Methods available in the MLGitAPI class ¶
def add(self, entity_type, entity_name, bumpversion=False, fsck=False, file_path=None, metric=None, metrics_file=''):
"""This command will add all the files under the directory into the ml-git index/staging area.
api = MLGitApi()
api.add('datasets', 'dataset-ex', bumpversion=True)
entity_type (str): The type of an ML entity (datasets, labels or models).
entity_name (str): The name of the ML entity you want to add the files.
bumpversion (bool, optional): Increment the entity version number when adding more files [default: False].
fsck (bool, optional): Run fsck after command execution [default: False].
file_path (list, optional): List of files that must be added by the command [default: all files].
metric (dictionary, optional): The metric dictionary, example: { 'metric': value } [default: empty].
metrics_file (str, optional): The metrics file path. It is expected a CSV file containing the metric names in the header and
the values in the next line [default: empty].
def checkout(self, entity, tag, sampling=None, retries=2, force=False, dataset=False, labels=False, version=-1,
fail_limit=None, full=False):
"""This command allows retrieving the data of a specific version of an ML entity.
api = MLGitApi()
api.checkout('datasets', 'computer-vision__images3__imagenet__1')
entity (str): The type of an ML entity (datasets, labels or models).
tag (str): An ml-git tag to identify a specific version of an ML entity.

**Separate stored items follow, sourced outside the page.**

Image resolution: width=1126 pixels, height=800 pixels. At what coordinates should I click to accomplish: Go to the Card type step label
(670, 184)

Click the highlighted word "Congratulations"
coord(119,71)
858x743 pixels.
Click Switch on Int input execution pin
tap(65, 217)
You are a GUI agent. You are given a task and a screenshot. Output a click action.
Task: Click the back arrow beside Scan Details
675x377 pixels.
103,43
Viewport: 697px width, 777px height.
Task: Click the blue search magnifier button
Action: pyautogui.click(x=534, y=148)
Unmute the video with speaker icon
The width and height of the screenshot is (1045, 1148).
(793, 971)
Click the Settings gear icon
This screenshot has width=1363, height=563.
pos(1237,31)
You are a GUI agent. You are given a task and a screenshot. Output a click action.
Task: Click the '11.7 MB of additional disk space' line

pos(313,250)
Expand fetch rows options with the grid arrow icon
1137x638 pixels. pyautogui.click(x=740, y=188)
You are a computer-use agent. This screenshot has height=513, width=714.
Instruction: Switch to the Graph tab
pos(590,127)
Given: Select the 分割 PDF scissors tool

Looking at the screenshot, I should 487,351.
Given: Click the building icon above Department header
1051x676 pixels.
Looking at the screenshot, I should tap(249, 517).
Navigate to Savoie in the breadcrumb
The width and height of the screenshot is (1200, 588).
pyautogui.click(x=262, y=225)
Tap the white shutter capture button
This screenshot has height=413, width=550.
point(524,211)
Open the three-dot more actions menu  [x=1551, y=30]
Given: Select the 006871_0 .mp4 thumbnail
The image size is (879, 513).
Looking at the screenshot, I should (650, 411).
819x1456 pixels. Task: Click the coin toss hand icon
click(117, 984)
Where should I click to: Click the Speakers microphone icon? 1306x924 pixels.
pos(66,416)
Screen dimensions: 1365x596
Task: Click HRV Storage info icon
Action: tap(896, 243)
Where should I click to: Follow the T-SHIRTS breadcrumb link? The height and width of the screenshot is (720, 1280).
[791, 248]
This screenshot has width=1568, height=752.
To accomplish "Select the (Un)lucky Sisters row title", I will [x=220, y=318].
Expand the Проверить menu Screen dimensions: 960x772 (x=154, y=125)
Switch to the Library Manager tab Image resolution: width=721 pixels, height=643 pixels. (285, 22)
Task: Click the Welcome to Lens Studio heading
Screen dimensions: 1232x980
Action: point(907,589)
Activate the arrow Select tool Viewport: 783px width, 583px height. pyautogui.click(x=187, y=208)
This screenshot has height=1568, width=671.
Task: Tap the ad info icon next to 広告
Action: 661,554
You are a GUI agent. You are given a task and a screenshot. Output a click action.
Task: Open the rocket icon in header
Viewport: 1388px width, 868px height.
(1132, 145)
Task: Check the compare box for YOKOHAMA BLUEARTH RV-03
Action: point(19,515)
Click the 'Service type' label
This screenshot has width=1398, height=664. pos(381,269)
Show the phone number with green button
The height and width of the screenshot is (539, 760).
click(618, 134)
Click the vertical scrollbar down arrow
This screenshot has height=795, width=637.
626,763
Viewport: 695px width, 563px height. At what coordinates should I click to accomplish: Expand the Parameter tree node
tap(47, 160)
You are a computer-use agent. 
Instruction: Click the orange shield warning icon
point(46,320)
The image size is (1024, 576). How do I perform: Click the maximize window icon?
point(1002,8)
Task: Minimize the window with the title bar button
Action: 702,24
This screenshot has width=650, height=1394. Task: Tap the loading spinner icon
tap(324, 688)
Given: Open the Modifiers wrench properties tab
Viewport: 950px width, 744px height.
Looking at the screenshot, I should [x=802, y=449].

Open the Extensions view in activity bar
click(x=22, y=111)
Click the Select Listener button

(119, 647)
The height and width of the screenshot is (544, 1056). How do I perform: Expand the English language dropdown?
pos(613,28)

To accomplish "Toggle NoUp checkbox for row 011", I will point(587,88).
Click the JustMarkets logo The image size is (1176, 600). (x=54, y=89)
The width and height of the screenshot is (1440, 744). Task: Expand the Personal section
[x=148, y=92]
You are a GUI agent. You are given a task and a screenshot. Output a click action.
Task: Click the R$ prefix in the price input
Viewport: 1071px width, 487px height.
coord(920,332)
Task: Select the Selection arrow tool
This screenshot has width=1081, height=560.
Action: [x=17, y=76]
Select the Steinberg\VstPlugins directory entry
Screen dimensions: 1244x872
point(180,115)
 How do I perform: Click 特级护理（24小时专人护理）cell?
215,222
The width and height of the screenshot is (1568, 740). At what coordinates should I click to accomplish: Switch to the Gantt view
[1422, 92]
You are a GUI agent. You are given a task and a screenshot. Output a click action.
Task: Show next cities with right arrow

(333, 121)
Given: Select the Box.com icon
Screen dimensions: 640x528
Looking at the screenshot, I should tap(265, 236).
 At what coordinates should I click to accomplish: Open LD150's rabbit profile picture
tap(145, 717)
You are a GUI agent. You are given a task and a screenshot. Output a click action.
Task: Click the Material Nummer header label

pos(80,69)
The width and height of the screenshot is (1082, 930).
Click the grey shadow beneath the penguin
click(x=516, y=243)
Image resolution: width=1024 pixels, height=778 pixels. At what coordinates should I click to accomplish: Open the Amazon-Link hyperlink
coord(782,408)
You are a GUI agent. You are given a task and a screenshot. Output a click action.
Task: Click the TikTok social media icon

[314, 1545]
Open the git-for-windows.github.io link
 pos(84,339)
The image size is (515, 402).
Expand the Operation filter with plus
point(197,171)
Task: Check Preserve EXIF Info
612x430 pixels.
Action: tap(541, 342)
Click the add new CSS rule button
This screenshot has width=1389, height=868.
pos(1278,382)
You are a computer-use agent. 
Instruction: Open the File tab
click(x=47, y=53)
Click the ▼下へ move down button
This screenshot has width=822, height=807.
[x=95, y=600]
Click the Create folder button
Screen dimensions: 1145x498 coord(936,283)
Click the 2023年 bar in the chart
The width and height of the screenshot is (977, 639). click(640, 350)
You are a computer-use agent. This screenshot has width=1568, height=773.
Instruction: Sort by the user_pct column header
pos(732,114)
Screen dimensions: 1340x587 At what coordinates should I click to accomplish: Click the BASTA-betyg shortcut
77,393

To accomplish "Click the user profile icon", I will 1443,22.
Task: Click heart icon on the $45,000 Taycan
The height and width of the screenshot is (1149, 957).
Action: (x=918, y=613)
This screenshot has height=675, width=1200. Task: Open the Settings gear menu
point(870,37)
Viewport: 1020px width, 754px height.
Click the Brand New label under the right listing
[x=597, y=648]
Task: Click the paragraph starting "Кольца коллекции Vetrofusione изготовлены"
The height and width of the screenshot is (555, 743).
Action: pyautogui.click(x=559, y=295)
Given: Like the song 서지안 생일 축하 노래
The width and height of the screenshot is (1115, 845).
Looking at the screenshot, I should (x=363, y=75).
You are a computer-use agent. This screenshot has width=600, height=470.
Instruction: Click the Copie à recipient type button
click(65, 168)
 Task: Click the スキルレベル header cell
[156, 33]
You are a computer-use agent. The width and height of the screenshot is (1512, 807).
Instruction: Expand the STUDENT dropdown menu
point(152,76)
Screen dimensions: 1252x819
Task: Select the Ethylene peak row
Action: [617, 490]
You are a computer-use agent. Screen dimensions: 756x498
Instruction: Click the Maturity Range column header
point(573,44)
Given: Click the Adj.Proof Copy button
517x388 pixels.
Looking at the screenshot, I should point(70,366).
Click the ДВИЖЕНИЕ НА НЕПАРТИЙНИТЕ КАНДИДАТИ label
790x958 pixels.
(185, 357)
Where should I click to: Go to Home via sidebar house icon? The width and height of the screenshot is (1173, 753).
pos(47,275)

sampling (dict): group: <amount>:<group> The group sample option consists of amount and group used to
download a sample.\n
range: <start:stop:step> The range sample option consists of start, stop and step used
to download a sample. The start parameter can be equal or greater than zero. The
stop parameter can be 'all', -1 or any integer above zero.\n
random: <amount:frequency> The random sample option consists of amount and frequency
used to download a sample.
seed: The seed is used to initialize the pseudorandom numbers.
retries (int, optional): Number of retries to download the files from the storage [default: 2].
force (bool, optional): Force checkout command to delete untracked/uncommitted files from the local repository [default: False].
dataset (bool, optional): If exist a dataset related with the model or labels, this one must be downloaded [default: False].
labels (bool, optional): If exist labels related with the model, they must be downloaded [default: False].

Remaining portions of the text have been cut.